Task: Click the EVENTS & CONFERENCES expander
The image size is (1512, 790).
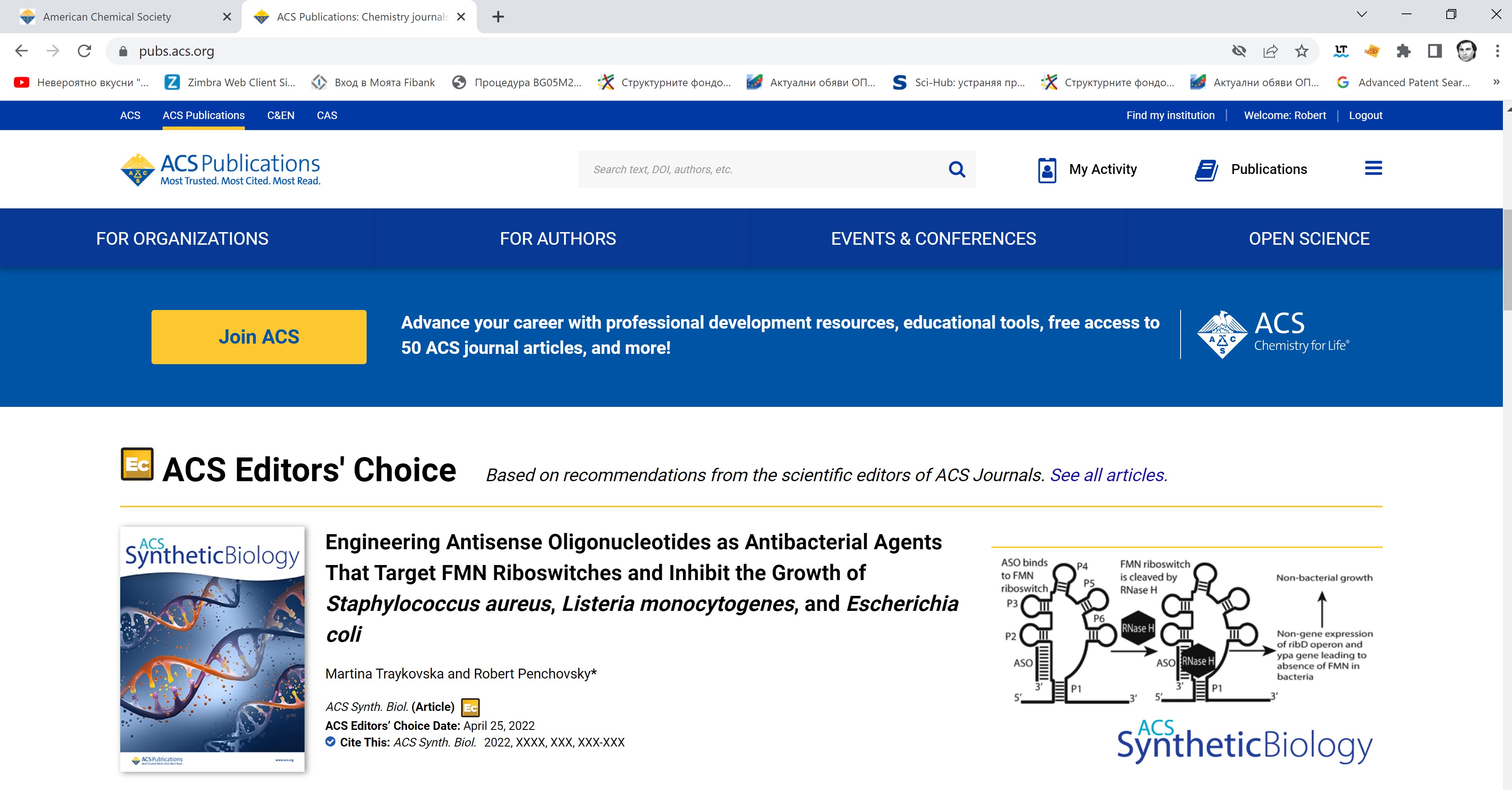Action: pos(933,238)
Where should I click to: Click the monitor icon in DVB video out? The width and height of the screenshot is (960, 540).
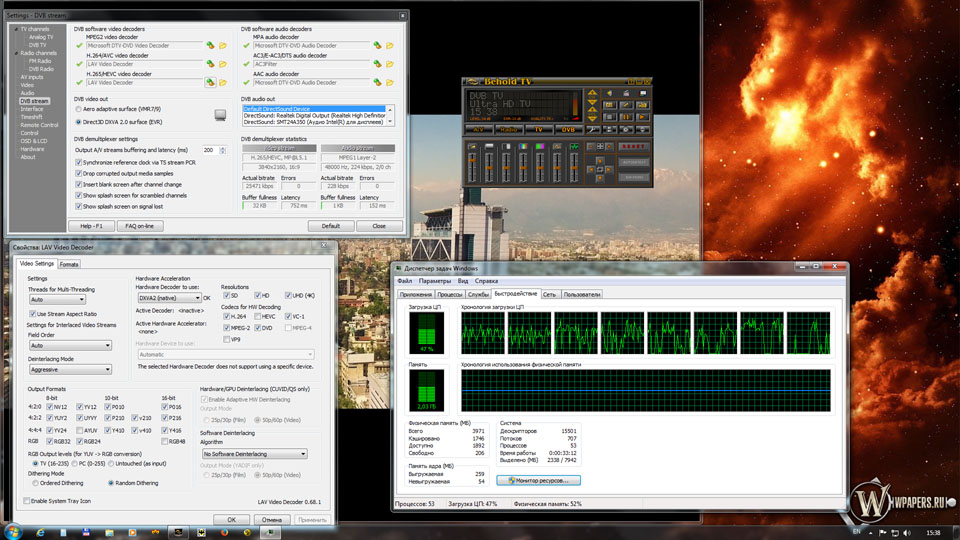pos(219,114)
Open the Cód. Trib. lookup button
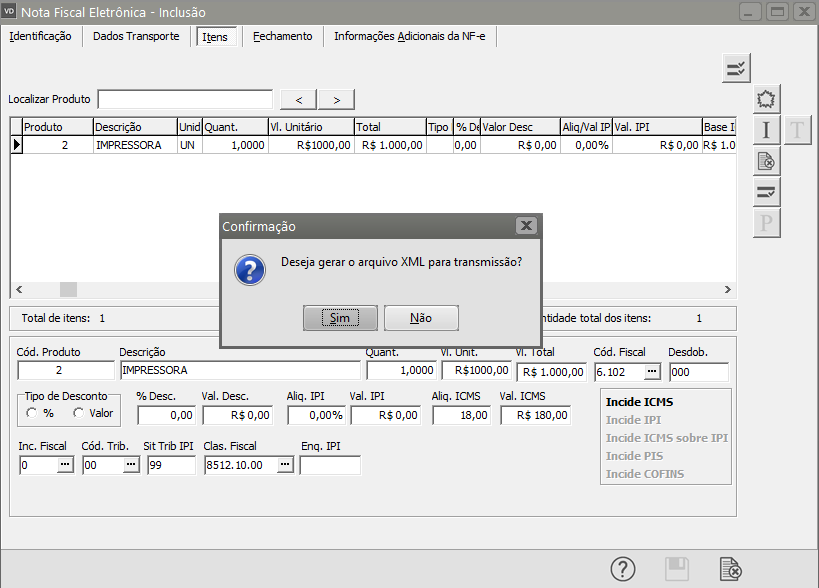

────

Update all of the records above by changing "monitor icon" to "screen icon". Leave everything else the same, and leave out the pictures.

_ANSWER TO THIS EXERCISE:_
Task: Click the EVENTS & CONFERENCES expander
The image size is (1512, 790).
Action: pos(933,238)
Where should I click to: Click the screen icon in DVB video out? The width and height of the screenshot is (960, 540).
pos(219,114)
Open the Cód. Trib. lookup button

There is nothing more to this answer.